▸ Requirement: Exact copies of all the entries are required.

▸ Stored data entries:
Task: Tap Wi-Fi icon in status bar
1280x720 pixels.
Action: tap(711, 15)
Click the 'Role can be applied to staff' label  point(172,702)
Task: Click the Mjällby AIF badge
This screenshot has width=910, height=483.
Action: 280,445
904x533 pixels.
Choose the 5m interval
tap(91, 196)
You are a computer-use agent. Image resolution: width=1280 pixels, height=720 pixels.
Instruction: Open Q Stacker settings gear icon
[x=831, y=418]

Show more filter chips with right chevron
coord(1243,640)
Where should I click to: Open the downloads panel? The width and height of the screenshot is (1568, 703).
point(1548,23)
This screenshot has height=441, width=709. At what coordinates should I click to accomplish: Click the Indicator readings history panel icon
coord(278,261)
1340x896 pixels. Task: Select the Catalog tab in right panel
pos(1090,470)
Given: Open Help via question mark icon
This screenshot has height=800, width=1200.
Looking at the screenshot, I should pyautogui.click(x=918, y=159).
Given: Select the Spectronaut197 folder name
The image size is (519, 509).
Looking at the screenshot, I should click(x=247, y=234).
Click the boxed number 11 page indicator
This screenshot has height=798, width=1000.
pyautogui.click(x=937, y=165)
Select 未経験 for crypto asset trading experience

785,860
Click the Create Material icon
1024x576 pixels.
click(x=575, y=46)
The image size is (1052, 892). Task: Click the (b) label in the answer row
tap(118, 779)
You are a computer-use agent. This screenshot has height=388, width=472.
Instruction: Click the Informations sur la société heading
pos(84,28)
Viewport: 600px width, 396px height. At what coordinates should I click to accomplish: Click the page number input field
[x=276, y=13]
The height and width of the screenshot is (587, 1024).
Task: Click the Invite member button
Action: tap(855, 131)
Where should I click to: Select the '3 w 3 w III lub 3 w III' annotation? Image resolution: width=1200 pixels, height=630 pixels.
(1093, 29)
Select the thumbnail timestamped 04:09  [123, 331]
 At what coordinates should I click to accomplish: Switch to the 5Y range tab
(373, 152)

▸ Answer below:
Task: Tap Wi-Fi icon in status bar
1280x720 pixels.
Action: tap(711, 15)
Click the 'Role can be applied to staff' label  point(172,702)
Task: Click the Mjällby AIF badge
This screenshot has width=910, height=483.
Action: 280,445
904x533 pixels.
Choose the 5m interval
tap(91, 196)
You are a computer-use agent. Image resolution: width=1280 pixels, height=720 pixels.
Instruction: Open Q Stacker settings gear icon
[x=831, y=418]

Show more filter chips with right chevron
coord(1243,640)
Where should I click to: Open the downloads panel? The width and height of the screenshot is (1568, 703).
point(1548,23)
This screenshot has height=441, width=709. At what coordinates should I click to accomplish: Click the Indicator readings history panel icon
coord(278,261)
1340x896 pixels. Task: Select the Catalog tab in right panel
pos(1090,470)
Given: Open Help via question mark icon
This screenshot has height=800, width=1200.
Looking at the screenshot, I should pyautogui.click(x=918, y=159).
Given: Select the Spectronaut197 folder name
The image size is (519, 509).
Looking at the screenshot, I should click(x=247, y=234).
Click the boxed number 11 page indicator
This screenshot has height=798, width=1000.
pyautogui.click(x=937, y=165)
Select 未経験 for crypto asset trading experience

785,860
Click the Create Material icon
1024x576 pixels.
click(x=575, y=46)
The image size is (1052, 892). Task: Click the (b) label in the answer row
tap(118, 779)
You are a computer-use agent. This screenshot has height=388, width=472.
Instruction: Click the Informations sur la société heading
pos(84,28)
Viewport: 600px width, 396px height. At what coordinates should I click to accomplish: Click the page number input field
[x=276, y=13]
The height and width of the screenshot is (587, 1024).
Task: Click the Invite member button
Action: tap(855, 131)
Where should I click to: Select the '3 w 3 w III lub 3 w III' annotation? Image resolution: width=1200 pixels, height=630 pixels.
(1093, 29)
Select the thumbnail timestamped 04:09  [123, 331]
 At what coordinates should I click to accomplish: Switch to the 5Y range tab
(373, 152)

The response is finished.